Unlike most of the other accused people in this book, Cengiz not only continued to say she was innocent of the crime she was convicted of, she continued to claim that somebody else had done it. She denied that she had been interested in inheriting her brother’s money, pointing out that a few years before her brother died the Guardianship and Administration Board had offered her control of her brother’s money but she had refused the offer because she hadn’t wanted the responsibility. She also told Herald Sun reporter Geoff Wilkinson that if she had really wanted to kill Lindsay she had had plenty of chances to do so in ‘much simpler and less suspicious circumstances’.
Cengiz: We used to go for walks in Lerderderg Gorge. I could have easily just pushed him over a cliff and said it was an accident.
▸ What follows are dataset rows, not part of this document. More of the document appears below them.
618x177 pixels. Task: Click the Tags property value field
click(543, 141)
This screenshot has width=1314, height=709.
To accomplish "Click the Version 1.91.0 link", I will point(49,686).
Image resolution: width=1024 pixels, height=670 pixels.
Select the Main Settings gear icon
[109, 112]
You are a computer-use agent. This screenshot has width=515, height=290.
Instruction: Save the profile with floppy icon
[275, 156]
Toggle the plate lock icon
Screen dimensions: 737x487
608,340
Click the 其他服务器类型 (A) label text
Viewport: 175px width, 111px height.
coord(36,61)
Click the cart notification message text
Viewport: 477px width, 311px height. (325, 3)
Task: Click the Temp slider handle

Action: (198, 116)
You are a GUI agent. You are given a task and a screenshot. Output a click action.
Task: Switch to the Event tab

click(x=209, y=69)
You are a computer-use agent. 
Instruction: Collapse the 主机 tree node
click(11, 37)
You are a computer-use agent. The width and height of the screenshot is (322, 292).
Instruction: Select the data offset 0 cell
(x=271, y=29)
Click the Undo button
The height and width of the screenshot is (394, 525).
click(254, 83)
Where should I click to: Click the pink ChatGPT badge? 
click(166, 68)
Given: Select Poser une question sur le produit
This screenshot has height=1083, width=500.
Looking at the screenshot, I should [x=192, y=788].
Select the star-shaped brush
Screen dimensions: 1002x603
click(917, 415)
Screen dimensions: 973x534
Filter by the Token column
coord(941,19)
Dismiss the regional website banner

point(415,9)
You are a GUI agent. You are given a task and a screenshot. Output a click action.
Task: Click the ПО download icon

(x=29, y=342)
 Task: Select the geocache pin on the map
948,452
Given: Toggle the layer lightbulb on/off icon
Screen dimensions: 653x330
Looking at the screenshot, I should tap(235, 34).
Lawyers campaigning to have Cengiz freed called on a coroner to re-open an investigation into Mr Jellett’s death, saying new evidence cast doubt on the DNA tests linking Cengiz’s car to the running over of Mr Jellett. They also claimed a violent man who knew of Cengiz’s movements, had spare keys to her car and had moved interstate could have killed Mr Jellett and ‘set up’ Cengiz as the killer.
In March 2000, however, Coroner Iain West refused to re-open the case, saying it was an abuse of process. He pointed out that even if the DNA testing of Cengiz’s car was discredited it would not help him find out how Mr Jellett died, because everyone agreed he had died before being run over. Before being taken back to prison, Cengiz hit out at the judge’s decision.
Ms Cengiz: I don’t believe it. I’ve been accused of abusing the system, but it’s the system that’s abusing me. I think it’s wrong. It’s so unfair.